En tout état de cause :

• condamner la Communauté de communes à lui verser la somme de 20 000 euros au titre des dispositions de l’article 700 du code de procédure civile, outre les entiers dépens dont distraction au profit de Me Sandrine Bleux.

Dans ses conclusions notifiées par la voie électronique le 1er octobre 2018, l’intimée sollicite la confirmation de la décision entreprise en toutes ses dispositions, et demande à la cour, statuant à nouveau, de débouter l’appelante de toutes ses demandes et, à titre reconventionnel, de la condamner au paiement de la somme de 6 000 euros au titre de l’article 700 du code de procédure civile, outre les entiers dépens dont distraction au profit de la SCP d’avocats Lecompte Ledieu.

Conformément aux dispositions de l’article 455 du code de procédure civile, pour plus ample exposé des moyens, il est renvoyé aux dernières écritures des parties.

Pour la clarté des débats, il sera seulement indiqué que l’appelante soutient en substance que la Communauté de communes qui connaissait le montant de la taxe foncière afférent au terrain vendu ne pouvait légitimement ignorer l’existence de l’erreur dans la désignation cadastrale dans le bail commercial, lui a intentionnellement caché ces informations pourtant déterminantes de son consentement, commettant ainsi une réticence dolosive justifiant l’annulation de la vente, et l’indemnisation des préjudices qu’elle a subis en conséquence de ce dol.

Quant à l’intimée, elle soutient essentiellement n’avoir jamais eu l’intention de tromper sa cocontractante, mais avoir été victime d’une succession d’erreurs.

À l’audience, la cour a ordonné la production du courriel adressé par M. Y à Mme Z dont seule la réponse était produite, et a autorisé une note en délibéré des parties sur la production de cette pièce. Cette pièce a été produite le 25 octobre par l’appelante. Par note en délibéré du 29 octobre, la Communauté de communes indique que la communication de l’intégralité de la pièce n° 6 par la SCI Y ne permet en rien d’établir les man’uvres dolosives dont la charge de la preuve incombe à l’appelante.

MOTIVATION

A titre liminaire, il y a lieu de préciser qu’il sera fait application des dispositions du code civil dans leur version antérieure à l’entrée en vigueur de l’ordonnance n° 2016-131 du 10 février 2016 portant réforme du droit des contrats, du régime général et de la preuve de l’obligation.

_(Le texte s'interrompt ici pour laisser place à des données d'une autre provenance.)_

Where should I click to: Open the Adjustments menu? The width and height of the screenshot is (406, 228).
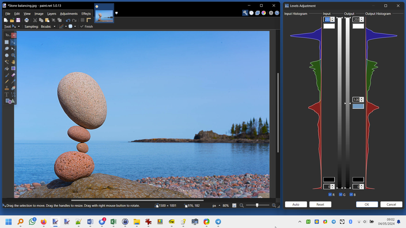tap(69, 14)
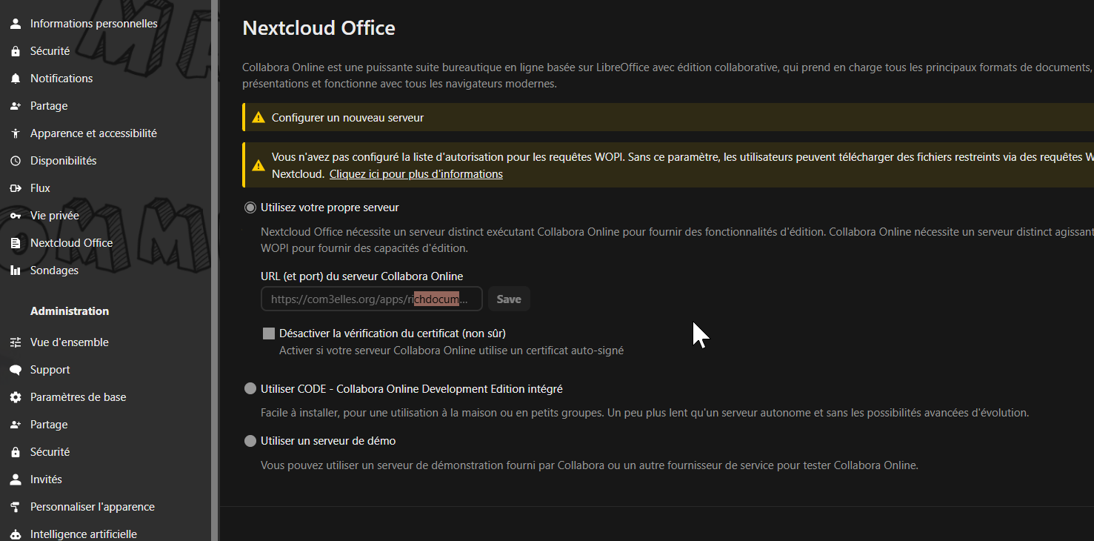Open Vue d'ensemble in the Administration section
The image size is (1094, 541).
point(69,342)
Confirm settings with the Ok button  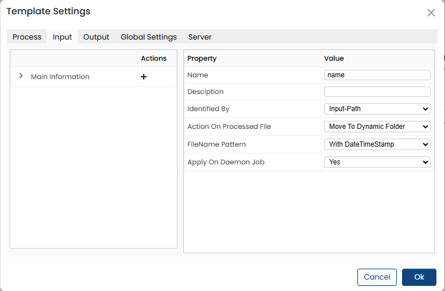419,277
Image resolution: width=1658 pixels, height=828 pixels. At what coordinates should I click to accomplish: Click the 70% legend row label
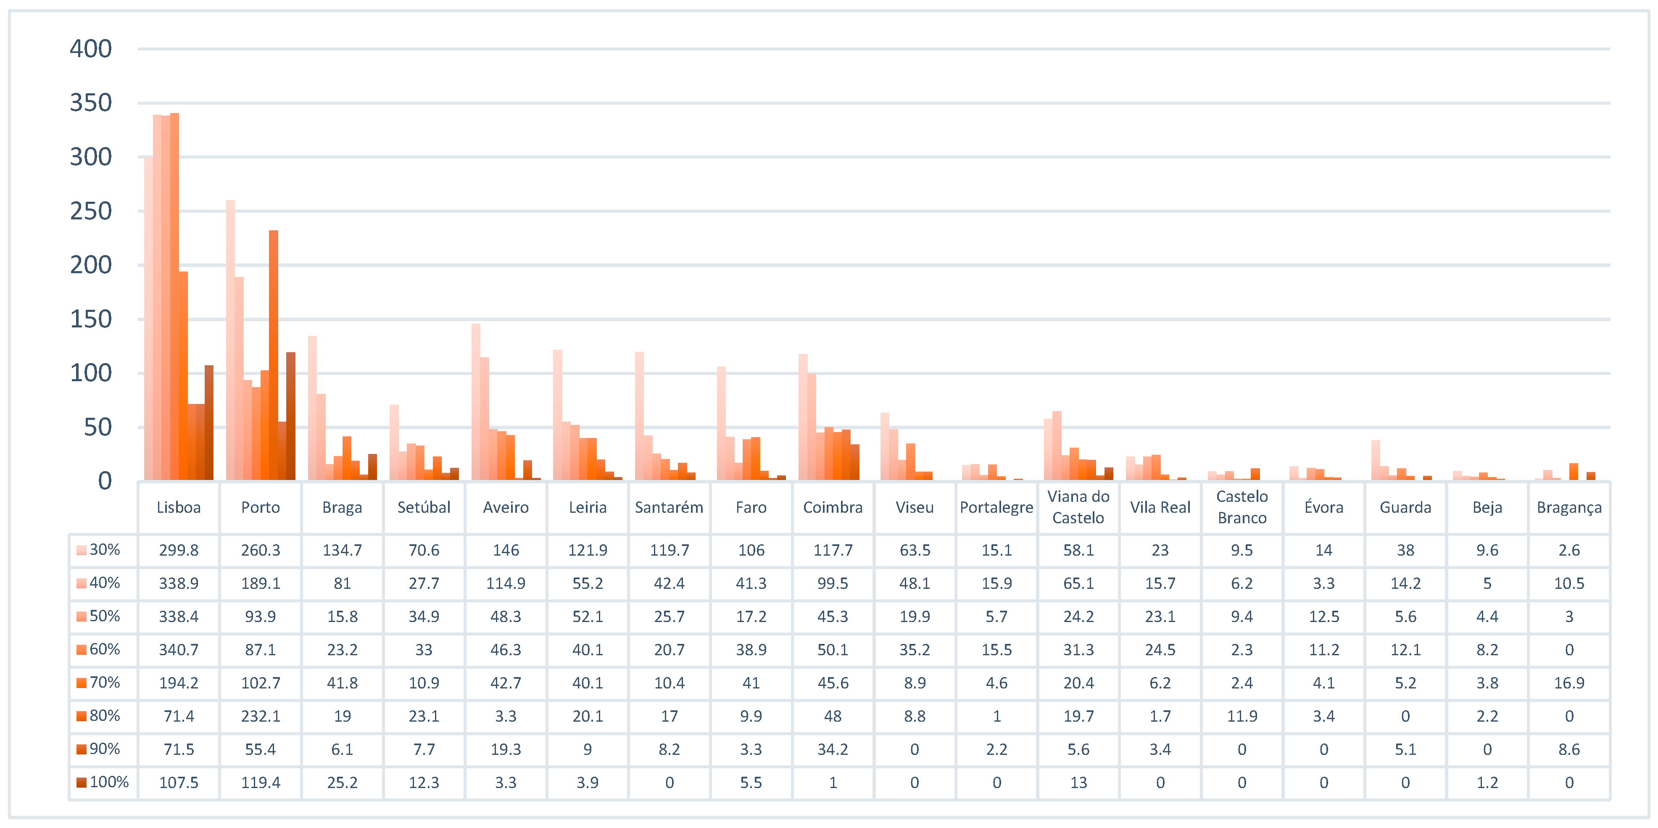(x=104, y=682)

Sur la demande d’annulation de la vente pour dol

Selon les dispositions de l’article 1109 du code civil, il n’y a point de consentement valable si le consentement n’a été donné que par erreur ou s’il a été extorqué par violence ou surpris par dol. L’article 1116 du même code dispose : 'Le dol est une cause de nullité de la convention lorsque les man’uvres pratiquées par l’une des parties sont telles, qu’il est évident que, sans ces man’uvres, l’autre

partie n’aurait pas contracté. Il ne se présume pas et doit être prouvé.'

Ainsi, le dol, qui se définit comme une faute intentionnelle ayant pour but et pour effet de provoquer chez le cocontractant une erreur déterminante de son consentement, ne saurait se déduire du seul manquement d’un vendeur à son obligation d’information. Dès lors, l’acquéreur qui invoque une réticence dolosive doit établir, d’une part, que le manquement à l’obligation d’information du vendeur procède de l’intention de tromper, d’autre part, que ce manquement a effectivement provoqué une erreur déterminante de son consentement. Lorsque la réticence dolosive est établie, elle rend toujours excusable l’erreur provoquée.

Sur ce

En l’espèce, il est constant que le bail commercial consenti par la Communauté de communes à la société MIC comportait une erreur dans la désignation cadastrale, celui-ci désignant le bien loué comme étant situé sur la parcelle U n° 3250 alors qu’il était en réalité situé sur la parcelle U n° 2039. Par ailleurs, il est également acquis aux débats que la SCI Y, société civile immobilière familiale dont l’un des associés était également le gérant de la société preneuse, a toujours entendu acquérir les murs du bâtiment que louait la société MIC et non pas un autre terrain, ainsi qu’une parcelle adjacente au bâtiment en facilitant l’accès.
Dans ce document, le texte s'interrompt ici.